The company has admitted that it is storing the entire address books of users for 18 months, if they use the “Find Friends” feature on its iOS and Android clients. The function searches through your existing address book looking for matches on Twitter, but doesn’t make it clear that Twitter will be storing the data, or for how long.

"We want to be clear and transparent in our communications with users," Twitter spokeswoman Carolyn Penner told The Register in an email. "Along those lines, in our next app updates, which are coming soon, we are updating the language associated with Find Friends -- to be more explicit. In place of 'Scan your contacts,' we will use 'Upload your contacts' and 'Import your contacts' (in Twitter for iPhone and Twitter for Android, respectively)."

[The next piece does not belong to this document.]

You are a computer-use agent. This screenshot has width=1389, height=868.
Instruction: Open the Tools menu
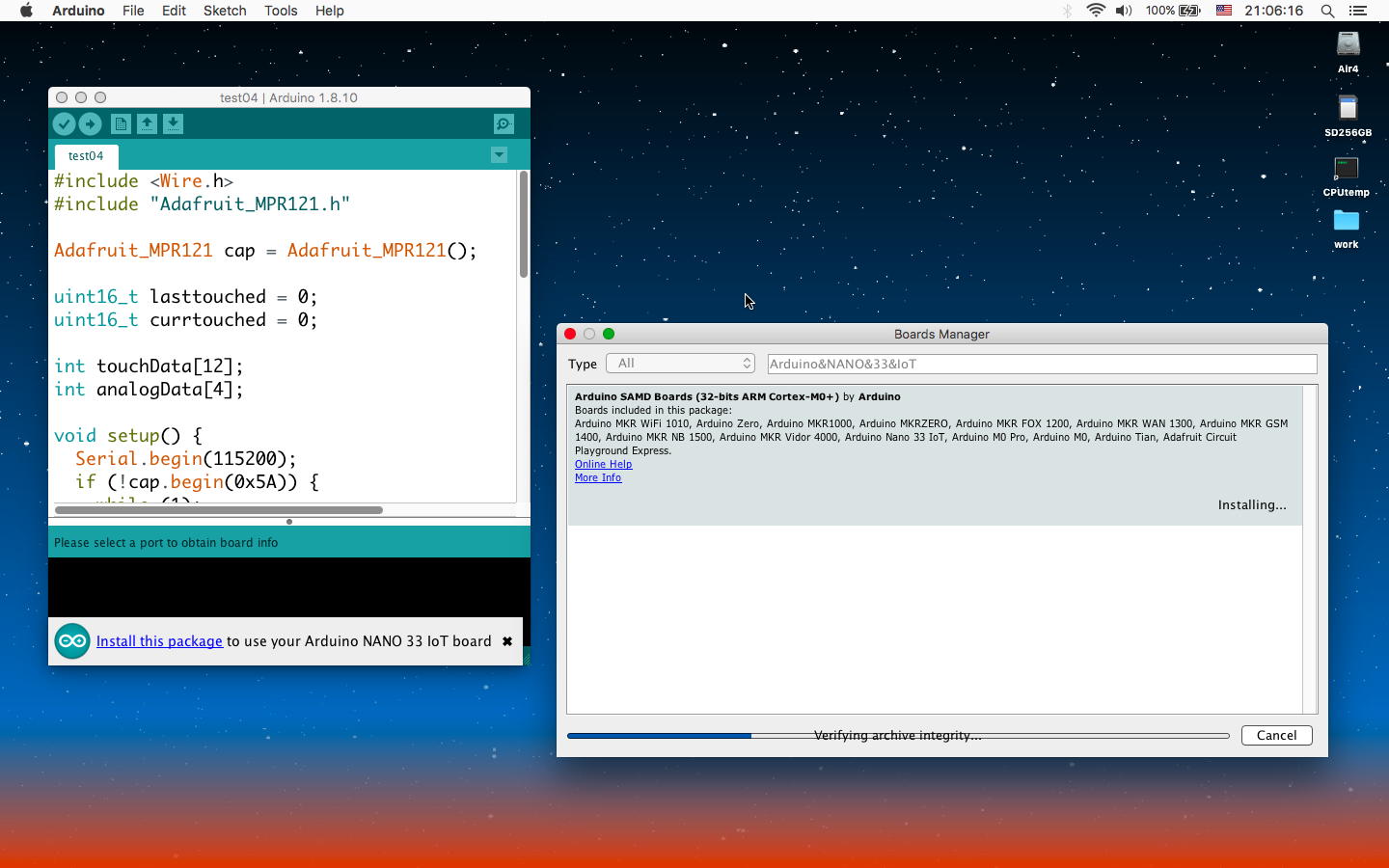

She also pointed out that Twitter users can remove the information from their contacts database on Twitter using the companies own Remove tool on the Import Contacts page.

Applications that harvest address books are the latest witch-hunt de jour, after mobile social networking company Path was forced to admit last week that it was harvesting and storing user’s address details without asking. The company also promised to fix the problem with its next update, but couldn't give El Reg a shipping date.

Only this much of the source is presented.